Não acredito que algum produtor leve grupos daqui de Salvador ou de Fortaleza para tocar num festival de rap nacional. Então talvez o primeiro passo seja pensarmos qual o lugar do rap nordestino dentro do país, e mais ainda, o que é o rap nordestino, será que realmente conhecemos? Eu ouço tudo que me mandam e que encontro, e posso dizer que estou bem inteirado do que se faz na Bahia, e começando a alcançar todos os outros estados da região. Mas e o público sabe disso?
Osahar lançou no começo do ano um disso muito bom, talvez um dos discos mais experimentais que esse pais já viu e eu não escutei e não vi ninguém propagandear. OK, eles relançaram o disco, meses depois numa versão Deluxe (pra ver se chamavam a atenção). E até agora não vi ninguém do cenário aqui falar dos manos. Enfim, enquanto não se firmar uma cena firme e profissional em todos os aspectos, o rap nacional vai ser Rio-São Paulo.
Em termos de arte, não se deve nada a ninguém. Os artistas daqui ficam num papinho – que é até salutavel – sobre o game, sobre a necessidade de profissionalização. Mas sem formação de plateia e transmissão das produções ninguém anda. Reclamam de gente que lança um trampo e marca geral (risos). O cara gastou o dinheiro dele todo num estúdio caseiro, vai fazer o que se não puder contar com quem conhece? Enfim, precisamos nos ouvir, nos ver e trocar.
ZSC: Poderia falar sobre o que é feito no rap feminino da região?

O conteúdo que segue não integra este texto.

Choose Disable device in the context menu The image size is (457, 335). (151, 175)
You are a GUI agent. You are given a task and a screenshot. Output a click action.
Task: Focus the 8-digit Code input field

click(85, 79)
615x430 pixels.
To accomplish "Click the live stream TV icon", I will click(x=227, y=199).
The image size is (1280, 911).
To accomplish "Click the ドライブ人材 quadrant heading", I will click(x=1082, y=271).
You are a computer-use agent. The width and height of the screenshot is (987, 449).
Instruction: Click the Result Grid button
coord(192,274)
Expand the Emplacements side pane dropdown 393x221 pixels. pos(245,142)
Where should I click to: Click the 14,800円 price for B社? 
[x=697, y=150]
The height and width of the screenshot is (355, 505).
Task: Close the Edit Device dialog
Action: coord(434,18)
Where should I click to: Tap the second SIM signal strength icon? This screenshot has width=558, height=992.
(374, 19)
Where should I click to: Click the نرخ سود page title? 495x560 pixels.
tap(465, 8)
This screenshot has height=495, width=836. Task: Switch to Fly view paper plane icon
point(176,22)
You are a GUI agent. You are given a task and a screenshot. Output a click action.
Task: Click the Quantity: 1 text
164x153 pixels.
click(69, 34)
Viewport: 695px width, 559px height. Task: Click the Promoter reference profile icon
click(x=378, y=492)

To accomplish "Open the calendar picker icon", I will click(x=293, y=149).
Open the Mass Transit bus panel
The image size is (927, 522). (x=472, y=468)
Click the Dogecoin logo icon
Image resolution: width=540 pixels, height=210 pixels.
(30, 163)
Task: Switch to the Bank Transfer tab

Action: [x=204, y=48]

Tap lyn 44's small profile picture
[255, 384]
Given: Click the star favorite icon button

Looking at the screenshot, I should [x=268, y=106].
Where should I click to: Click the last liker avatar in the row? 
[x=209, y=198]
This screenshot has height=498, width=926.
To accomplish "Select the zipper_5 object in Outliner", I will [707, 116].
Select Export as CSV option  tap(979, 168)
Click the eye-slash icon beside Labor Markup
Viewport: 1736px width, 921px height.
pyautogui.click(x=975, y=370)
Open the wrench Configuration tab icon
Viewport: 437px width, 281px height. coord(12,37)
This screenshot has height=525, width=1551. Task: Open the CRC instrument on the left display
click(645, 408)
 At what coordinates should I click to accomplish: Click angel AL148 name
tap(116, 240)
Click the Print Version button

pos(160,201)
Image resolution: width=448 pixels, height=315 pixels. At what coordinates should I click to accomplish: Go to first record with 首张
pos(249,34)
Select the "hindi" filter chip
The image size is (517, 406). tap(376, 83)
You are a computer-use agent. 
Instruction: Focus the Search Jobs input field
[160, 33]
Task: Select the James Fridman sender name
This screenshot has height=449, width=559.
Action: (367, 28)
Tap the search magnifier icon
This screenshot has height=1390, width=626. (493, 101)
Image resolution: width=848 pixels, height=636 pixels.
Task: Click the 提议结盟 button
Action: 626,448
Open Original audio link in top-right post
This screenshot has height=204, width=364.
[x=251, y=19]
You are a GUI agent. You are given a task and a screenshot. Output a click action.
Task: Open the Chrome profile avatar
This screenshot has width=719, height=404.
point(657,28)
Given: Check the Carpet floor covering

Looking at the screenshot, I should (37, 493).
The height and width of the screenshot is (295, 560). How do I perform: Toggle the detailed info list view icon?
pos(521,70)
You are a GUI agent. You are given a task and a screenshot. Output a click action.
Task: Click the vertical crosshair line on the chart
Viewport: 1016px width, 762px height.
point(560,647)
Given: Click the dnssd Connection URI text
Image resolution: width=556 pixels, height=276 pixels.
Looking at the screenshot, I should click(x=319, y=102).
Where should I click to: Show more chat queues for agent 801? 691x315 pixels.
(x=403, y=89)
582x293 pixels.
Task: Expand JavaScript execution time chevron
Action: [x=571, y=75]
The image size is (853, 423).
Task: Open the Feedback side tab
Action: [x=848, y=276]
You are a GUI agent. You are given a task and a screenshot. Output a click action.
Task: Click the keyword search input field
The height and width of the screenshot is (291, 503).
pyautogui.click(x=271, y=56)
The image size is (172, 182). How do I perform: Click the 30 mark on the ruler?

Danilo Cruz: O rap das minas no nordeste é muito, mas muito forte e se o dos manos não são escutados pelo resto do país, as meninas – por motivos que são óbvios – são menos ainda. Das que conheço e que botam pra fuder em todos os aspectos: Sil Kaiala, Cintia Savoli, Mirapotira, Arielly Oliveira, Áurea Maria, Biografia Rap, Noblah são minas com as quais tive contato direto e que já possuem trabalhos muito bons. Certamente na linha do que poderíamos chamar de rap de protesto social Cintia Savoli é a figura mais atuante em termos de produções musicais aqui e tem conseguido se infiltrar em vários trampos e lugares. Mirapotira já bagaçou em campeonato nacional de freestyle e atua muito no social aqui na cidade. Poetisa de praça e busu, sempre em movimento. Arielly que já fez parte do Biografia Rap, recentemente lançou sem EP, além de rimar muito, canta em vários registros.
Mas existem muitas, mas muitas minas em Sergipe, Pernambuco e certamente em outros estados do nordeste, mandando muito bem, mas infelizmente ainda não ouvi trabalhos completos, só músicas soltas e entrevistas.